More often, but not always. On a host with kernel 4.19 (e.g. Ubuntu 18.04) try docker run centos:6 bash. You'll find it segfaults (exit code 139) because that old build of bash does something that greatly displeases the newer kernel. (On a 4.9 or lower kernel, docker run centos:6 bash will work fine.) However, docker run centos:6 ls will not die in the same way because that program is not dependent on particular kernel facilities that have changed (at least, not when run with no arguments).

Answer 2

Let's say that I make an image for an OS that uses a kernel of version 10.

I think this is a bit of a misconception, unless you are talking about specific software that relies on newer kernel features inside your Docker image, which should be pretty rare. Generally speaking a Docker image is just a custom file/directory structure, assembled in layers via FROM and RUN instructions in one or more Dockerfiles, with a bit of meta data like what ports to open or which file to execute on container start. That's really all there is to it. The basic principle of Docker is very much like a classic chroot jail, only a bit more modern and with some candy on top.

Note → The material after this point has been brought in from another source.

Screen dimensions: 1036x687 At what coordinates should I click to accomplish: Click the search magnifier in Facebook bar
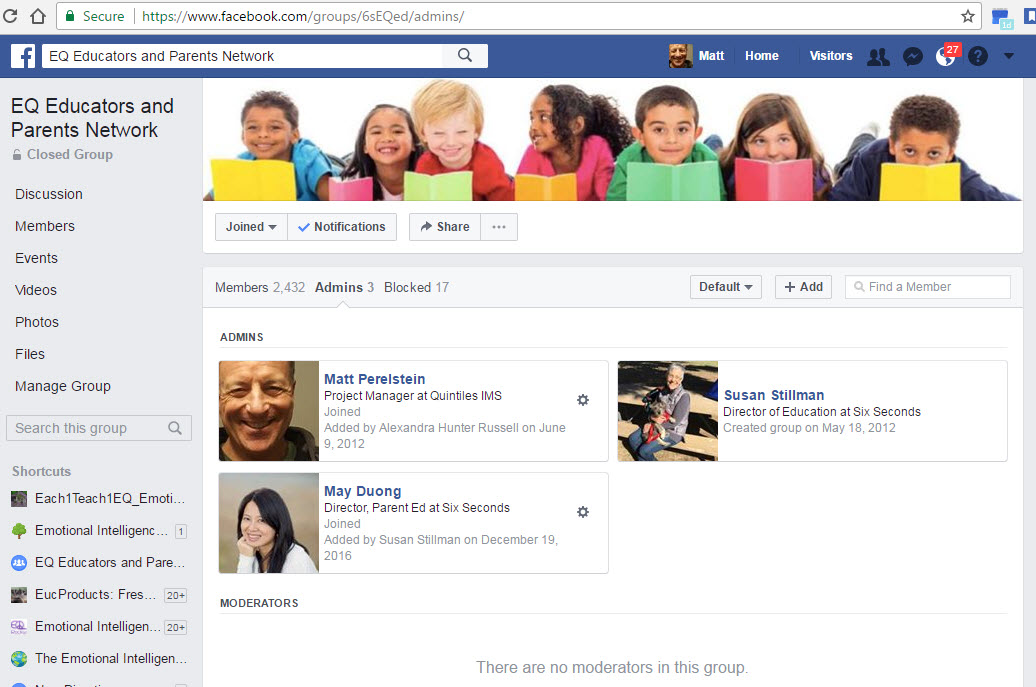coord(464,56)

What behavior does Docker exhibit if I run a container for that image on a host OS running a kernel of version 9? What about version 11?

If the kernel can run the Docker daemon it should be able to run any image.

Are there caveats?

As noted above, Docker images that include software which relies on bleeding edge kernel features will not work on kernels that do not have those features, which should be no surprise. Docker will not stop you from running such an image on an older kernel as it simply does not care whats inside an image, nor does it know what kernel was used to create the image.

The only other thing I can think of is compiling software manually with aggressive optimizations for a specific cpu like Intel or Amd. Such images will fail on hosts with a different cpu.